→ **TASK BRIEF**
Can you write out, unchanged, the lines of the listing from the one containing "The width and height of the screenshot is (962, 543)." through the one containing "Click the Download", both included?

◇ ◇ ◇ ◇ ◇

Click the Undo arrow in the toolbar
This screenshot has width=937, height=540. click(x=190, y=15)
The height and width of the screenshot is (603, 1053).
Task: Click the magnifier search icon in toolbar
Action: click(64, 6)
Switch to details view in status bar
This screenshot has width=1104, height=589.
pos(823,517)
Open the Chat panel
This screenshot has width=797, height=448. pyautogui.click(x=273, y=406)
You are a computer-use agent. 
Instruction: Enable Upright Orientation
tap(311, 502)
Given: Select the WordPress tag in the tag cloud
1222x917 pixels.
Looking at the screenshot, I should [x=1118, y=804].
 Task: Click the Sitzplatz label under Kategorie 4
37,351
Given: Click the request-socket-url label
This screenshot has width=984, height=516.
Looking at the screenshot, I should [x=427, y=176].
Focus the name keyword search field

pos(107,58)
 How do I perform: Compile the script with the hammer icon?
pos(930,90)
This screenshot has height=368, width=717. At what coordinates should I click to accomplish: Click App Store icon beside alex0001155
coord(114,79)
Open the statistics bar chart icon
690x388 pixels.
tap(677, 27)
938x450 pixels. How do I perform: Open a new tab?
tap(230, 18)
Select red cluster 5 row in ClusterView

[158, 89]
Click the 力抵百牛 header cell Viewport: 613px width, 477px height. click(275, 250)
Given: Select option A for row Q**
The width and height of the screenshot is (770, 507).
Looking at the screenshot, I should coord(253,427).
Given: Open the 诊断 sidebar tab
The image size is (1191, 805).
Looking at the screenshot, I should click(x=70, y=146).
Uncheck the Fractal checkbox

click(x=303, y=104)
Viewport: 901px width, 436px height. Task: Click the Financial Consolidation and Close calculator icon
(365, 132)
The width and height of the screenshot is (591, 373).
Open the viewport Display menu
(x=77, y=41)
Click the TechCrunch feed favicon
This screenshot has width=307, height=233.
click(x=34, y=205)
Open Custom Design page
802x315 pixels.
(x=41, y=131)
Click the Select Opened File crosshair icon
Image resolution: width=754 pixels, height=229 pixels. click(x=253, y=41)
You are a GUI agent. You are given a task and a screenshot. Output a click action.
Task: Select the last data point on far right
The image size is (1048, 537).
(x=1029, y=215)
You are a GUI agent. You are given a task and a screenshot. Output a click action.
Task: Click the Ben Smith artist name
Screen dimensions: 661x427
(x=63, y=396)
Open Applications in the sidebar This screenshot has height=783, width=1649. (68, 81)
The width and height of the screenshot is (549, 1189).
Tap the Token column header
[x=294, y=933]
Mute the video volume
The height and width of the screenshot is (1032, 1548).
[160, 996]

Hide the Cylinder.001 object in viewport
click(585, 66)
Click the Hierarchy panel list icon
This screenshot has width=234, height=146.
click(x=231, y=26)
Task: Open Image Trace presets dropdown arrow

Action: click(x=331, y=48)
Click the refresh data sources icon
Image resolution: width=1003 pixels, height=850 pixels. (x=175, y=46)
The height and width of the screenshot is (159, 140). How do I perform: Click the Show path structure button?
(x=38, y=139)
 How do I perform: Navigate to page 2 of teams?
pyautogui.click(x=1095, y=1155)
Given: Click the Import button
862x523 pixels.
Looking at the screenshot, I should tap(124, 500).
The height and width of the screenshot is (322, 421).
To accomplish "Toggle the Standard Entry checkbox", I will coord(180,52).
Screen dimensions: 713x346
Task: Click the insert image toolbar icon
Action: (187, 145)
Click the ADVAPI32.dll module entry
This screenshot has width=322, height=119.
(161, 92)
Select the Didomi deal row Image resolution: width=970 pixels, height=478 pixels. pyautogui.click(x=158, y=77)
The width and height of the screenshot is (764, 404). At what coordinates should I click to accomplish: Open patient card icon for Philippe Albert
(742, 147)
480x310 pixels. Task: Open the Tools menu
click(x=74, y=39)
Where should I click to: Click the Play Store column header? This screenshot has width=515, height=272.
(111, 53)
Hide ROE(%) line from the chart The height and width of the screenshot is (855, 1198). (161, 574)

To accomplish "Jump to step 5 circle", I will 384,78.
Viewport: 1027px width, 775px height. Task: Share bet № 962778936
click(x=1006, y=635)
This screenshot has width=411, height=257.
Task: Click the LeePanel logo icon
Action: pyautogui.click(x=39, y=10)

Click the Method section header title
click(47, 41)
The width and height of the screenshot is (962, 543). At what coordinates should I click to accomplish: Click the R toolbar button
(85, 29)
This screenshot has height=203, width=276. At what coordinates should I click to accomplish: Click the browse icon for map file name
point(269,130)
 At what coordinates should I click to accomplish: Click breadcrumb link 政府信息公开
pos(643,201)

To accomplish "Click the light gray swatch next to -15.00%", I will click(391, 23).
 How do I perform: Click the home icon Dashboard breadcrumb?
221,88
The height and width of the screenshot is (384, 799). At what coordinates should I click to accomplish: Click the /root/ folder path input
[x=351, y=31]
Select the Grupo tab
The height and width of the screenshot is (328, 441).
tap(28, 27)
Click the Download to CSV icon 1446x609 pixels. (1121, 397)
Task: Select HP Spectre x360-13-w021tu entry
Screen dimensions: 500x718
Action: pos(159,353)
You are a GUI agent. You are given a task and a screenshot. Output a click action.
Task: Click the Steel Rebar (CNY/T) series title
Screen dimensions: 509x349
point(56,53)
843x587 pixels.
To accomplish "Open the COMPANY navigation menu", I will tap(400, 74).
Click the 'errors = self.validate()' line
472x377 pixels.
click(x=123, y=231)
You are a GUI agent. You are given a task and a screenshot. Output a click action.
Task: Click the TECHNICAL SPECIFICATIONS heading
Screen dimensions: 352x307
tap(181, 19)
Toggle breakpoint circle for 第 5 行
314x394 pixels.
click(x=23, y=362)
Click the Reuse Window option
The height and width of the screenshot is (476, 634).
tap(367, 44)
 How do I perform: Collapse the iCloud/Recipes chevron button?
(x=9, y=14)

◇ ◇ ◇ ◇ ◇

→ **WORKED SOLUTION**
The width and height of the screenshot is (962, 543). At what coordinates should I click to accomplish: Click the R toolbar button
(85, 29)
This screenshot has height=203, width=276. At what coordinates should I click to accomplish: Click the browse icon for map file name
point(269,130)
 At what coordinates should I click to accomplish: Click breadcrumb link 政府信息公开
pos(643,201)

To accomplish "Click the light gray swatch next to -15.00%", I will click(391, 23).
 How do I perform: Click the home icon Dashboard breadcrumb?
221,88
The height and width of the screenshot is (384, 799). At what coordinates should I click to accomplish: Click the /root/ folder path input
[x=351, y=31]
Select the Grupo tab
The height and width of the screenshot is (328, 441).
tap(28, 27)
Click the Download to CSV icon 1446x609 pixels. (1121, 397)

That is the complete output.